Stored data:
--- START ---

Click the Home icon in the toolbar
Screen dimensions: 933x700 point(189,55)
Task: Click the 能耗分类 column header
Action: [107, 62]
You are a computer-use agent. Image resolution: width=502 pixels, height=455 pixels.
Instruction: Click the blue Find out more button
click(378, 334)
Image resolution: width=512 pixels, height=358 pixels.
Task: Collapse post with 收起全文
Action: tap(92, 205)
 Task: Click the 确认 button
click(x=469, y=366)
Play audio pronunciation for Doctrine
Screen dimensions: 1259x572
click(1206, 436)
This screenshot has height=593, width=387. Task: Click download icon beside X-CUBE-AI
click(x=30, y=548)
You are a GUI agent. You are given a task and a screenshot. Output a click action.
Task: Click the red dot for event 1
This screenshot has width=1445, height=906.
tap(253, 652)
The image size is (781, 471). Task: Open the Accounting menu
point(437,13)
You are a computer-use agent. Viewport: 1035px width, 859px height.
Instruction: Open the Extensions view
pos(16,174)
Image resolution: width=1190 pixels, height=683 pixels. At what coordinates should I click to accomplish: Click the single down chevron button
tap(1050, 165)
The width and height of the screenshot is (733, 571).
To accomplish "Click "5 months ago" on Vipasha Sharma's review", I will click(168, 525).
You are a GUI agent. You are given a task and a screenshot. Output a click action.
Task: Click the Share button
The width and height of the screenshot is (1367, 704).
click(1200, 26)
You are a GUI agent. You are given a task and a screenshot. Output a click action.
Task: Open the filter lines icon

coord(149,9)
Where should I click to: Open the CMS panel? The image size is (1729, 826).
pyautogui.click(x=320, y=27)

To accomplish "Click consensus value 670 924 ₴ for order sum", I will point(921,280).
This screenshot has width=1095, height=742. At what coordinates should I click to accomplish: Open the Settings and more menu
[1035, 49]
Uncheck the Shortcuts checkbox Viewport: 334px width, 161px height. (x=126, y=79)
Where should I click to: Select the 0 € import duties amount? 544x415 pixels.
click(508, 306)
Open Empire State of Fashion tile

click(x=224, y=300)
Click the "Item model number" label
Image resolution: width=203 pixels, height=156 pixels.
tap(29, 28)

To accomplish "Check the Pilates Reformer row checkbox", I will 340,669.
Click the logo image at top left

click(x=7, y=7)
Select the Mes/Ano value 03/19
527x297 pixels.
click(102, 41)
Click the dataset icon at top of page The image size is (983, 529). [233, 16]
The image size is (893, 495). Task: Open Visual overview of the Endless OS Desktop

--- END ---

**WORK TASK**: Copy each line above exactly as it stands.

**REPLY TO THE EXERCISE**:
Click the Home icon in the toolbar
Screen dimensions: 933x700 point(189,55)
Task: Click the 能耗分类 column header
Action: [107, 62]
You are a computer-use agent. Image resolution: width=502 pixels, height=455 pixels.
Instruction: Click the blue Find out more button
click(378, 334)
Image resolution: width=512 pixels, height=358 pixels.
Task: Collapse post with 收起全文
Action: tap(92, 205)
 Task: Click the 确认 button
click(x=469, y=366)
Play audio pronunciation for Doctrine
Screen dimensions: 1259x572
click(1206, 436)
This screenshot has height=593, width=387. Task: Click download icon beside X-CUBE-AI
click(x=30, y=548)
You are a GUI agent. You are given a task and a screenshot. Output a click action.
Task: Click the red dot for event 1
This screenshot has width=1445, height=906.
tap(253, 652)
The image size is (781, 471). Task: Open the Accounting menu
point(437,13)
You are a computer-use agent. Viewport: 1035px width, 859px height.
Instruction: Open the Extensions view
pos(16,174)
Image resolution: width=1190 pixels, height=683 pixels. At what coordinates should I click to accomplish: Click the single down chevron button
tap(1050, 165)
The width and height of the screenshot is (733, 571).
To accomplish "Click "5 months ago" on Vipasha Sharma's review", I will click(168, 525).
You are a GUI agent. You are given a task and a screenshot. Output a click action.
Task: Click the Share button
The width and height of the screenshot is (1367, 704).
click(1200, 26)
You are a GUI agent. You are given a task and a screenshot. Output a click action.
Task: Open the filter lines icon

coord(149,9)
Where should I click to: Open the CMS panel? The image size is (1729, 826).
pyautogui.click(x=320, y=27)

To accomplish "Click consensus value 670 924 ₴ for order sum", I will point(921,280).
This screenshot has width=1095, height=742. At what coordinates should I click to accomplish: Open the Settings and more menu
[1035, 49]
Uncheck the Shortcuts checkbox Viewport: 334px width, 161px height. (x=126, y=79)
Where should I click to: Select the 0 € import duties amount? 544x415 pixels.
click(508, 306)
Open Empire State of Fashion tile

click(x=224, y=300)
Click the "Item model number" label
Image resolution: width=203 pixels, height=156 pixels.
tap(29, 28)

To accomplish "Check the Pilates Reformer row checkbox", I will 340,669.
Click the logo image at top left

click(x=7, y=7)
Select the Mes/Ano value 03/19
527x297 pixels.
click(102, 41)
Click the dataset icon at top of page The image size is (983, 529). [233, 16]
The image size is (893, 495). Task: Open Visual overview of the Endless OS Desktop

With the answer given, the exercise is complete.